Re: [PATCH v2 4/4] diff: mark any file larger than core.bigfilethreshold binary

Thomas Braun <thomas.braun@xxxxxxxxxxxxxxxxxxx> · Fri, 27 Jun 2014 20:56:17 +0200




Am 26.06.2014 19:55, schrieb Junio C Hamano:
> Nguyễn Thái Ngọc Duy  <pclouds@xxxxxxxxx> writes:
> 
>> Too large files may lead to failure to allocate memory. If it happens
>> here, it could impact quite a few commands that involve
>> diff.

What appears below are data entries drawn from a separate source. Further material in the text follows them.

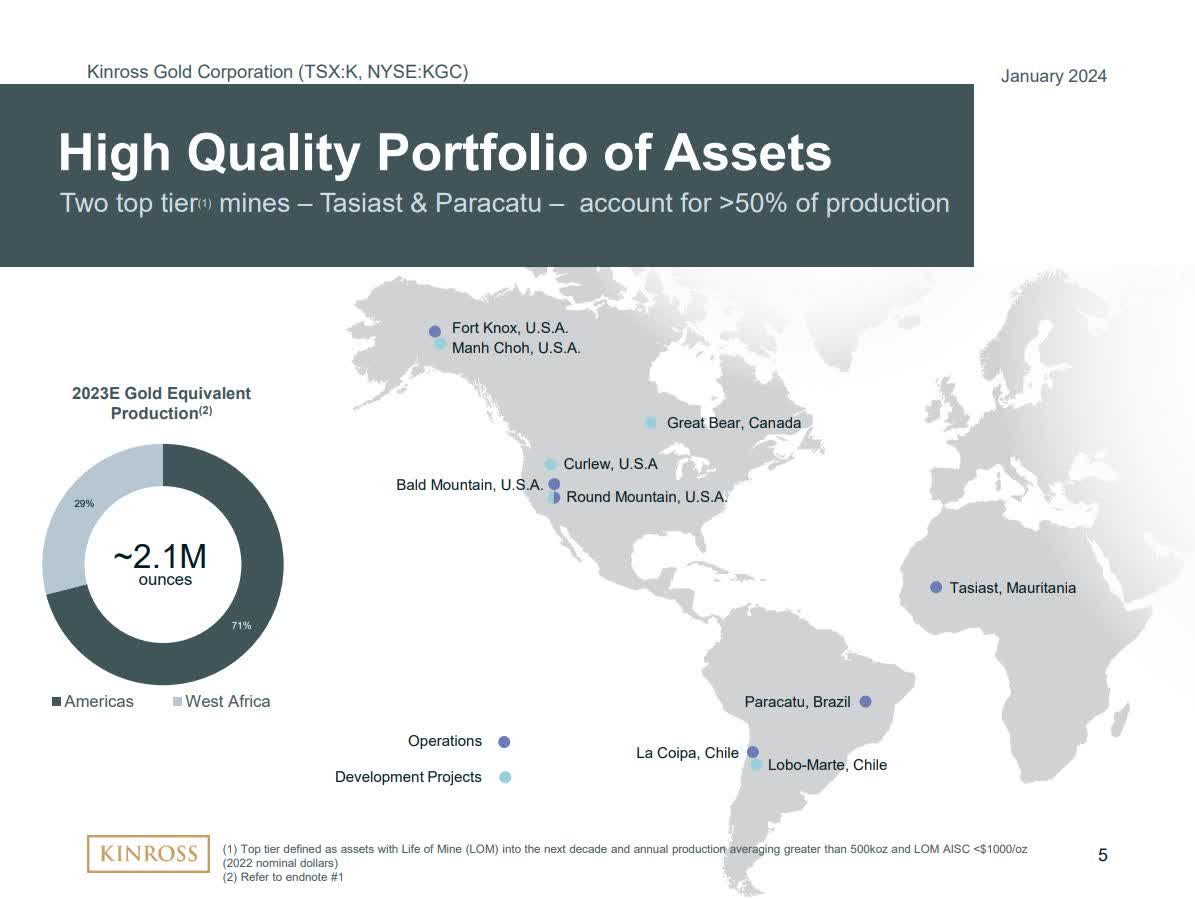Viewport: 1195px width, 899px height.
Task: Click the Operations legend dot
Action: 503,741
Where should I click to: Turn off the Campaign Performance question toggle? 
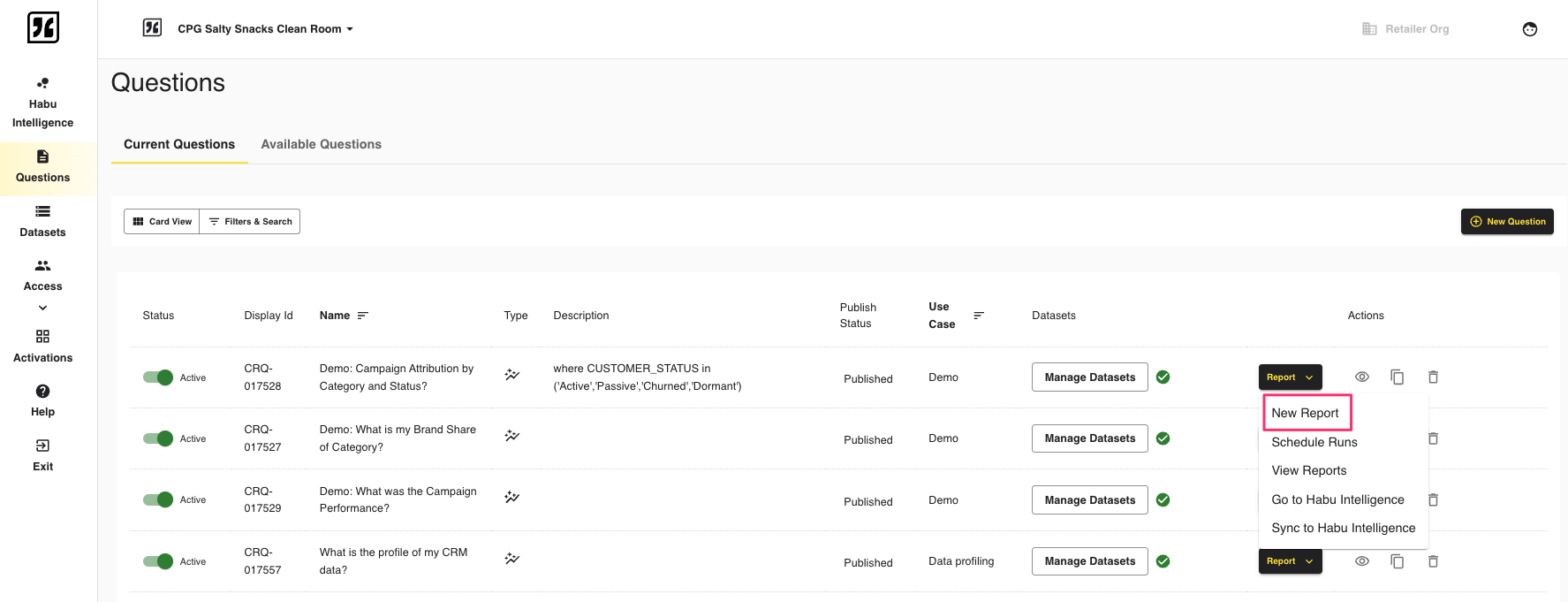(158, 499)
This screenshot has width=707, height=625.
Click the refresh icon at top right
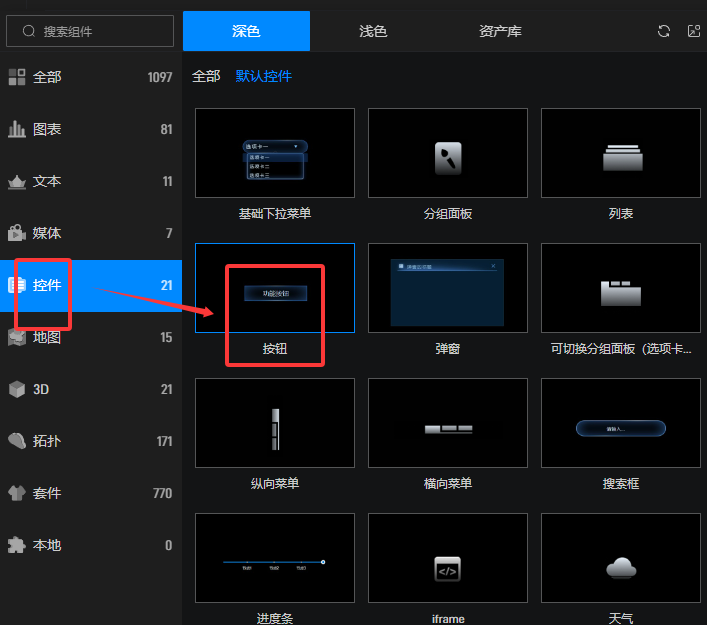(x=663, y=31)
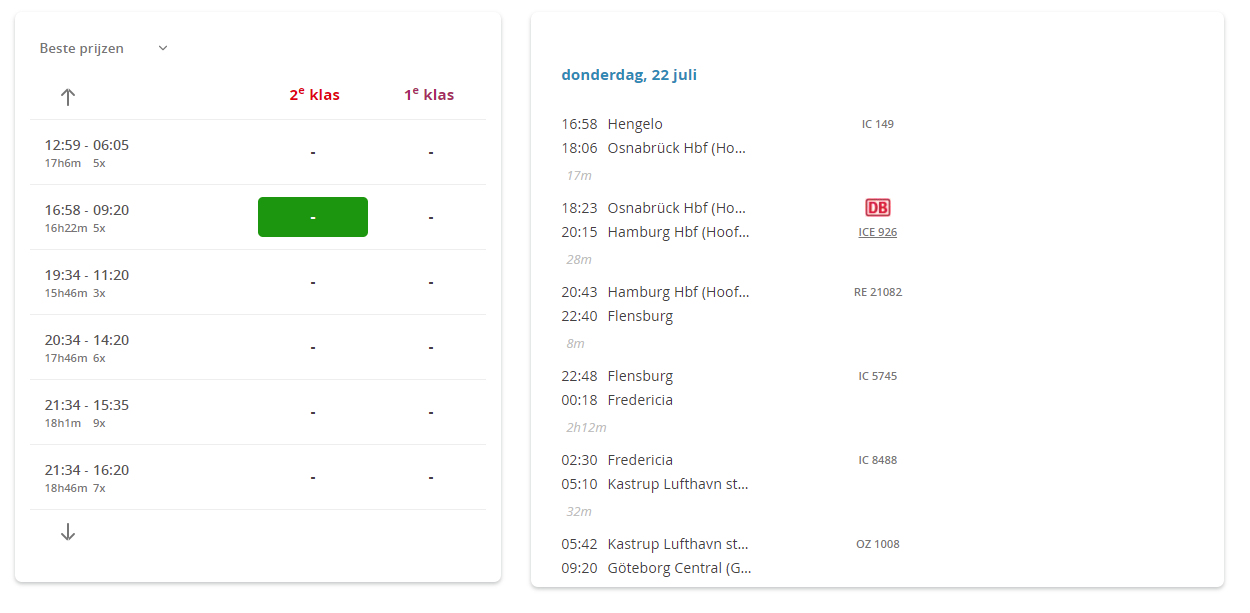Click the DB railway logo
1250x613 pixels.
pyautogui.click(x=877, y=208)

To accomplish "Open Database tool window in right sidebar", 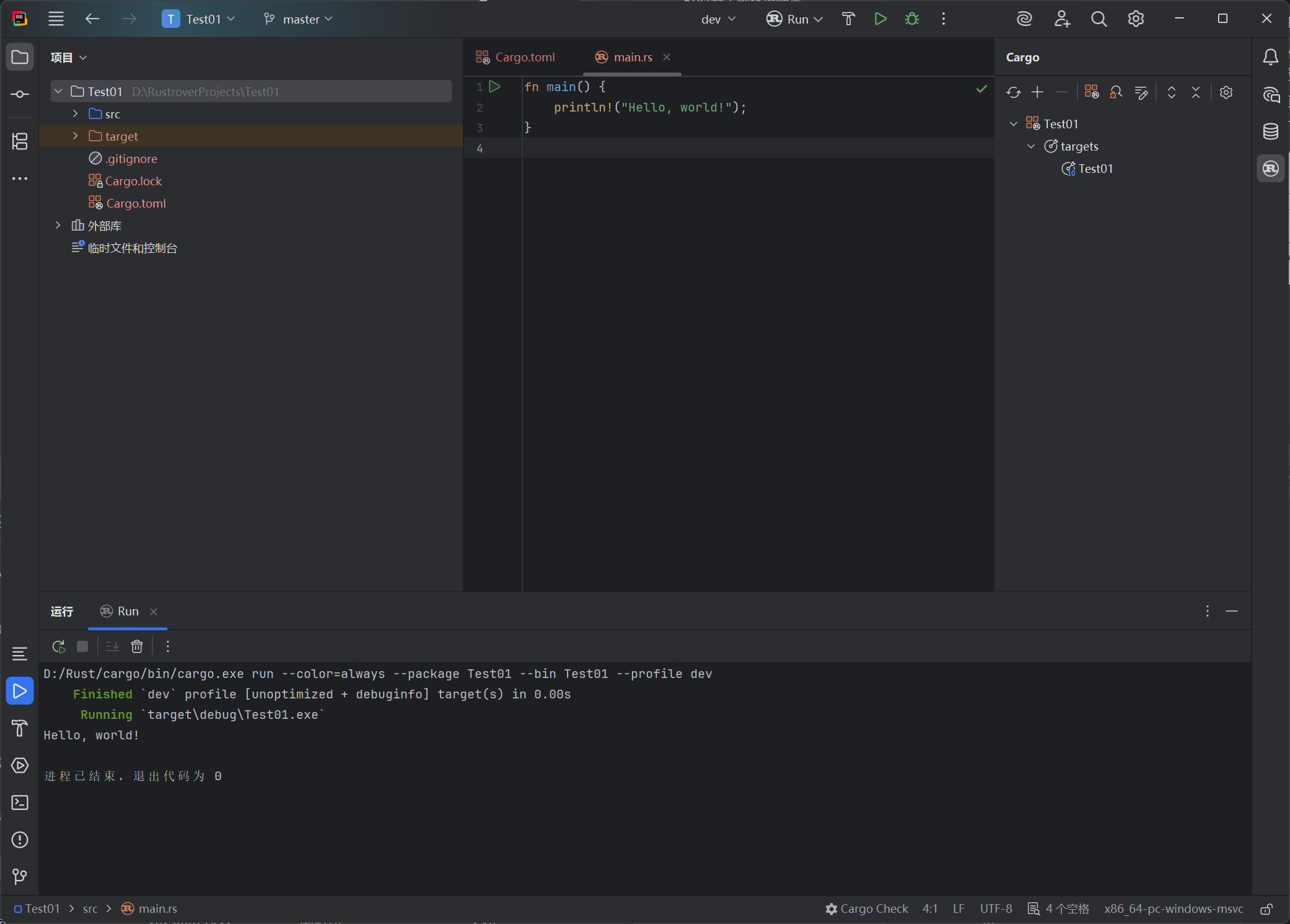I will pos(1271,131).
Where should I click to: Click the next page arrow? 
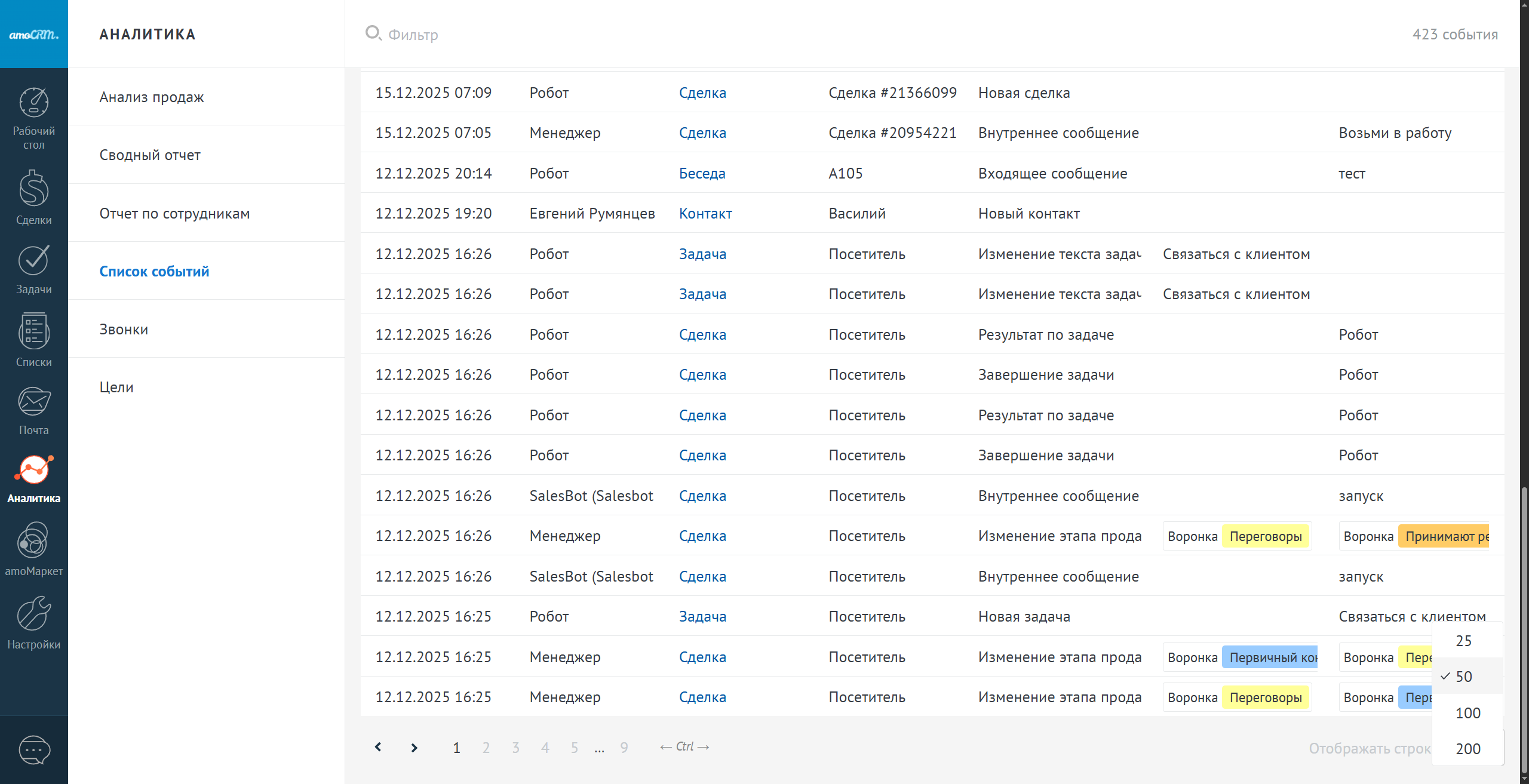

Moreover, too large files are inefficient to compare anyway (and
>> most likely non-text), so mark them binary and skip looking at their
>> content.
>> ...
>> diff --git a/diff.c b/diff.c
>> index a489540..7a977aa 100644
>> --- a/diff.c
>> +++ b/diff.c
>> @@ -2185,8 +2185,8 @@ int diff_filespec_is_binary(struct diff_filespec *one)
>>  			one->is_binary = one->driver->binary;
>>  		else {
>>  			if (!one->data && DIFF_FILE_VALID(one))
>> -				diff_populate_filespec(one, 0);
>> -			if (one->data)
>> +				diff_populate_filespec(one, DIFF_POPULATE_IS_BINARY);
>> +			if (one->is_binary == -1 && one->data)
>>  				one->is_binary = buffer_is_binary(one->data,
>>  						one->size);
>>  			if (one->is_binary == -1)
> 
> The name is misleading and forced me to read it twice before I
> realized that this is "populating the is-binary bit".  It might make
> it a bit better if you renamed it to DIFF_POPULATE_IS_BINARY_BIT or
> perhaps DIFF_POPULATE_CHECK_BINARY or something.  For consistency,
> the other bit may want to be also renamed from SIZE_ONLY to either
> 
>  (1) CHECK_SIZE_ONLY
> 
>  (2) One bit for CHECK_SIZE, another for NO_CONTENTS, and optionally
>      make SIZE_ONLY the union of two
> 
> I do not have strong preference either way; the latter may be more
> logical in that "not loading contents" and "check size" are sort of
> orthogonal in that you can later choose to check, without loading
> contents, only the binary-ness without checking size, but no calles
> that passes a non-zero flag to the populate-filespec function will
> want to slurp in the contents in practice, so in that sense we could
> declare that the NO_CONENTS bit is implied.
> 
> But more importantly, would this patch actually help?  For one
> thing, this wouldn't (and shouldn't) help if the user wants --binary
> diff out of us anyway, I suspect, but I wonder what the following
> codepath in the builtin_diff() function would do:
> 
> 		...
> 	} else if (!DIFF_OPT_TST(o, TEXT) &&
> 	    ( (!textconv_one && diff_filespec_is_binary(one)) ||
> 	      (!textconv_two && diff_filespec_is_binary(two)) )) {
> 		if (fill_mmfile(&mf1, one) < 0 || fill_mmfile(&mf2, two) < 0)
> 			die("unable to read files to diff");
> 		/* Quite common confusing case */
> 		if (mf1.size == mf2.size &&
> 		    !memcmp(mf1.ptr, mf2.ptr, mf1.size)) {
> 			if (must_show_header)
> 				fprintf(o->file, "%s", header.buf);
> 			goto free_ab_and_return;
> 		}
> 		fprintf(o->file, "%s", header.buf);
> 		strbuf_reset(&header);
> 		if (DIFF_OPT_TST(o, BINARY))
> 			emit_binary_diff(o->file, &mf1, &mf2, line_prefix);
> 		else
> 			fprintf(o->file, "%sBinary files %s and %s differ\n",
> 				line_prefix, lbl[0], lbl[1]);
> 		o->found_changes = 1;
> 	} else {
> 		...
> 
> If we weren't told with --text/-a to force textual output, and
> at least one of the sides is marked as binary (and this patch marks
> a large blob as binary unless attributes says otherwise), we still
> call fill_mmfile() on them to slurp the contents to be compared, no?
> 
> And before you get to the DIFF_OPT_TST(o, BINARY), you memcmp(3) to
> check if the sides are identical, so...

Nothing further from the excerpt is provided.